The inside of the dorm was musty and smelled of rosin from violin bows, old
tatami
mats, and freshly laundered curtains. I pretended to sneeze and wipe my eyes from dust in case anyone saw me crying. Then I began to search for the room I would share with four other women. A familiar shape was sitting in the middle of the
tatami
floor when I slid open the door. The surprise was enough to stanch my tears.
“Hello.” The girl turned to look at me. While I stared at her, she smiled and asked, “Are you still stealing competitions?” It was Shinobu, the Korean girl from the competition in Akita.
I set my bags down in the corner of the room. For the next four years, my roommates and I would move low wooden desks onto the floor to study. At night, we would put the desks away and pull
futons
out of a cupboard and unfurl them onto the floor. I would be alone only when I practiced the piano or went to the toilet.
“Are you still flirting with judges?” I asked.
“I can’t help it if I am charming!”
“Where did you go to high school?”
“Kikuzato. My parents moved to Nagoya just for me.”
“To make sure you could get into university in Tokyo.”
“I’ve always known my future.” She grinned. “That’s why I never bother with fortune tellers.”
We became friends. Our bond was partly inevitable, for we discovered early on in the semester that we were outsiders: Shinobu because she was Korean, and I because I was from the country. Most of the girls were from the major cities: Tokyo, Yokohama, Kyoto, Osaka. They were here at Geidai because their parents wanted polished daughters who would either capture the eye of wealthy and accomplished husbands, or who could go back to their fancy neighborhoods to teach music. To be from the countryside, as we were, was to be an outsider forever. “How,” asked our roommate Sachiko, a soprano from the Ginza district of Tokyo, “did you even become interested in music?” We were in the large communal dining hall eating off heavy tables that had been there since the Meiji period.
“Everyone
likes
music,” Shinobu said.
“Yes, but most people where you are from become farmers, don’t they?”

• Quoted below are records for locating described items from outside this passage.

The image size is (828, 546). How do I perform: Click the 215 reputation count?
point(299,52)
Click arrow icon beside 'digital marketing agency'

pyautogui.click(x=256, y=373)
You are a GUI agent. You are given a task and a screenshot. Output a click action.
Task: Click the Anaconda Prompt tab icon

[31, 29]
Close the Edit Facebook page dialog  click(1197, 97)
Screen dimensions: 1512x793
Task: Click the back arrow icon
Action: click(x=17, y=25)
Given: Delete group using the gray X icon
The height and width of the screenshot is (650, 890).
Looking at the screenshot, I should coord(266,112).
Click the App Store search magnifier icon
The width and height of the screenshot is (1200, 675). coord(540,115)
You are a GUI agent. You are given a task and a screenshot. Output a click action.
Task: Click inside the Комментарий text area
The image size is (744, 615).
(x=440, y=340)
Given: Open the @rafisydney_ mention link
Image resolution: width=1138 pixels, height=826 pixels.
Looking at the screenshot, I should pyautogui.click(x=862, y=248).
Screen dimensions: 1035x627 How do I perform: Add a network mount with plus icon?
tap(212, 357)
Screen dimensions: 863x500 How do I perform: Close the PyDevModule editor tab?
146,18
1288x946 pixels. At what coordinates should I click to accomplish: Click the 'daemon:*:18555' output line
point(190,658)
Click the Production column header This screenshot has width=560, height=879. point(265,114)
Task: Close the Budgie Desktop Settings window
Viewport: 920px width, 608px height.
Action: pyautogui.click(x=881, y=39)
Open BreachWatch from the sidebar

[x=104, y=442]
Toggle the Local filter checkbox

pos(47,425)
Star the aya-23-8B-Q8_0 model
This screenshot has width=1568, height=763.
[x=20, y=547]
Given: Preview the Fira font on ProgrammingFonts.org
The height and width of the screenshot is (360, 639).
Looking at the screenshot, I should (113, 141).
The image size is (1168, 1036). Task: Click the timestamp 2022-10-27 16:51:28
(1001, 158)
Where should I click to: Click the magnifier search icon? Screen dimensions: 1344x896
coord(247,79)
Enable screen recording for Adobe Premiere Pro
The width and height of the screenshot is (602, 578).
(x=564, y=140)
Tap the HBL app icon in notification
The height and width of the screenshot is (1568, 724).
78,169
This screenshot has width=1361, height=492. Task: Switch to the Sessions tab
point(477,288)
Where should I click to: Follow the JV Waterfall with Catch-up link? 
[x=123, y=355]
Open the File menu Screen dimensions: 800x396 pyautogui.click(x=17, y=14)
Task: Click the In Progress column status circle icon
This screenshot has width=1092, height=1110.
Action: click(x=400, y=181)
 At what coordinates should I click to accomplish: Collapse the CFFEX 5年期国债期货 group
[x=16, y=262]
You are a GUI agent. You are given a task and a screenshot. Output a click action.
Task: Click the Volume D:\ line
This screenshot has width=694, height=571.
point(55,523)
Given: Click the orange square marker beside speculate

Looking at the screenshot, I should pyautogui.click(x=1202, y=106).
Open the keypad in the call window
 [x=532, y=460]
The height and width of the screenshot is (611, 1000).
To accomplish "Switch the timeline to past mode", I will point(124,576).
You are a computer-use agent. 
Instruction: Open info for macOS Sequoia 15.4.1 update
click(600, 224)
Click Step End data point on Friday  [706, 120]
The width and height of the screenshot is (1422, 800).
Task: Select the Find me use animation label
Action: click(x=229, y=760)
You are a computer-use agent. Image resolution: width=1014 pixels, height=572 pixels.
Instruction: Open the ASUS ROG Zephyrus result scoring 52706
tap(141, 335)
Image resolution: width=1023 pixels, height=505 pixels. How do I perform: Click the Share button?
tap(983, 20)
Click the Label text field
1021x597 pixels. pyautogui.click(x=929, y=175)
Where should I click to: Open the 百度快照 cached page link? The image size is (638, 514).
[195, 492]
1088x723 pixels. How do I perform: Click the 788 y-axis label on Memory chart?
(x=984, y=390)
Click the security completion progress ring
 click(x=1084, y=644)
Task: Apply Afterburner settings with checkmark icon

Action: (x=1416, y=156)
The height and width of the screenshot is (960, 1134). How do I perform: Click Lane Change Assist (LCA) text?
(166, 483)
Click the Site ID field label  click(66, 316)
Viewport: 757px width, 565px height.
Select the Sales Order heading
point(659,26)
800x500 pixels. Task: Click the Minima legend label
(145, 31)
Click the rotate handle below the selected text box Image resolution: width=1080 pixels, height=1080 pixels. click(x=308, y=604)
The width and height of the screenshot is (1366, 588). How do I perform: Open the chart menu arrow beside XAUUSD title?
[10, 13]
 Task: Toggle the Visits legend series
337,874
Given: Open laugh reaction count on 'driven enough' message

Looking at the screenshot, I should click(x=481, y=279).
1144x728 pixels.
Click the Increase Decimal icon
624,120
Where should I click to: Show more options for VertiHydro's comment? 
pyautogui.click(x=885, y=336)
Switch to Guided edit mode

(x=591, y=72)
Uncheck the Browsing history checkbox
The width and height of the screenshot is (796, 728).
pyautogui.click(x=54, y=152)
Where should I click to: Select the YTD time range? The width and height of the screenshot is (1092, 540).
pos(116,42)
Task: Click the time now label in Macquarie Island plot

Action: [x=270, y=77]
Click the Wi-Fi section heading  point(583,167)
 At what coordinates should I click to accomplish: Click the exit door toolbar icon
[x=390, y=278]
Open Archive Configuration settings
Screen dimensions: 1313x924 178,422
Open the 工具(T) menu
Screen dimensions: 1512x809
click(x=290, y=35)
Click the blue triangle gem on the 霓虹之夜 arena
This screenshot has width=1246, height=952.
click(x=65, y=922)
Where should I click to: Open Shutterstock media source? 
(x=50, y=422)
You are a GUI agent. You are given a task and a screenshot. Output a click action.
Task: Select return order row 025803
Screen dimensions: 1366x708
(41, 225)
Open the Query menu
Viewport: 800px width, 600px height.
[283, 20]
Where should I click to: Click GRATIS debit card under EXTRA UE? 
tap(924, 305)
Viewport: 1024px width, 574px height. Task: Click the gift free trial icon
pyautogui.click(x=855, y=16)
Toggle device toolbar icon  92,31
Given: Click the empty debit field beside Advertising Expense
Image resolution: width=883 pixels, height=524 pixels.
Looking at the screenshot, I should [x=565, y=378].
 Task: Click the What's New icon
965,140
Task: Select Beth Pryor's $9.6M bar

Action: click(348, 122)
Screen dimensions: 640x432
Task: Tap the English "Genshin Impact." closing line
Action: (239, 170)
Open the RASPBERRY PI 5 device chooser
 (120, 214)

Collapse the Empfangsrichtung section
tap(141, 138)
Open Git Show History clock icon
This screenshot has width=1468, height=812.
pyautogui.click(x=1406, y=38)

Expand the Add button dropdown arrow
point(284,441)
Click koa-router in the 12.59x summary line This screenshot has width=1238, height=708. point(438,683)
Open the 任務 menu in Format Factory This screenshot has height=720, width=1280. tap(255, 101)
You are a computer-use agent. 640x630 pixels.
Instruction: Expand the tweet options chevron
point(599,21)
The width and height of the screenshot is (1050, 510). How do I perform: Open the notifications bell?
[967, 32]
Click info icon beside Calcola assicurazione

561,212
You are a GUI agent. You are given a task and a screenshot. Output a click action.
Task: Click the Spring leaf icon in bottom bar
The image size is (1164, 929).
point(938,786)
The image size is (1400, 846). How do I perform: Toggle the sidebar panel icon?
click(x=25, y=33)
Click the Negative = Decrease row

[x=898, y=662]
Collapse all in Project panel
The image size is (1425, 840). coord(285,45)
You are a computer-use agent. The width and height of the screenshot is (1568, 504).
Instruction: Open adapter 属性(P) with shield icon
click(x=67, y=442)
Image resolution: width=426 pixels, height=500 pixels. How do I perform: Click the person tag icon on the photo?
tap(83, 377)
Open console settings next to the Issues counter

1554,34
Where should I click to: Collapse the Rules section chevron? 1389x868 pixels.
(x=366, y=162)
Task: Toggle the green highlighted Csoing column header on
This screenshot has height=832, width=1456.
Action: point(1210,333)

I tried to set my chopsticks down carefully, but they clattered and one rolled and fell to the floor. In Japan, a single chopstick is a bad omen. “You think you know what the countryside is from posters you see in train stations, don’t you? The world is not so well defined.”
“Yes, but how did you even find a decent teacher?”
“There are teachers everywhere,” I said.
“Yes, but the best teachers stay in the cities. They study here, like we are doing now, then go back to their neighborhoods to teach the next group of students. And if they do come from the countryside, they don’t go
back
. So, how did you ever find a good enough teacher to get into Geidai?”
I put my palms on the table to anchor my weight and began to stand up, but Shinobu put her hand on my knee and kept me in place. I looked at her,
furious that she would prevent me from engaging Sachiko, but was startled to see her smiling that enchanting smile she’d used on the judges years ago in Akita. It was like being caught in a strong stage light and I was momentarily hypnotized into inaction.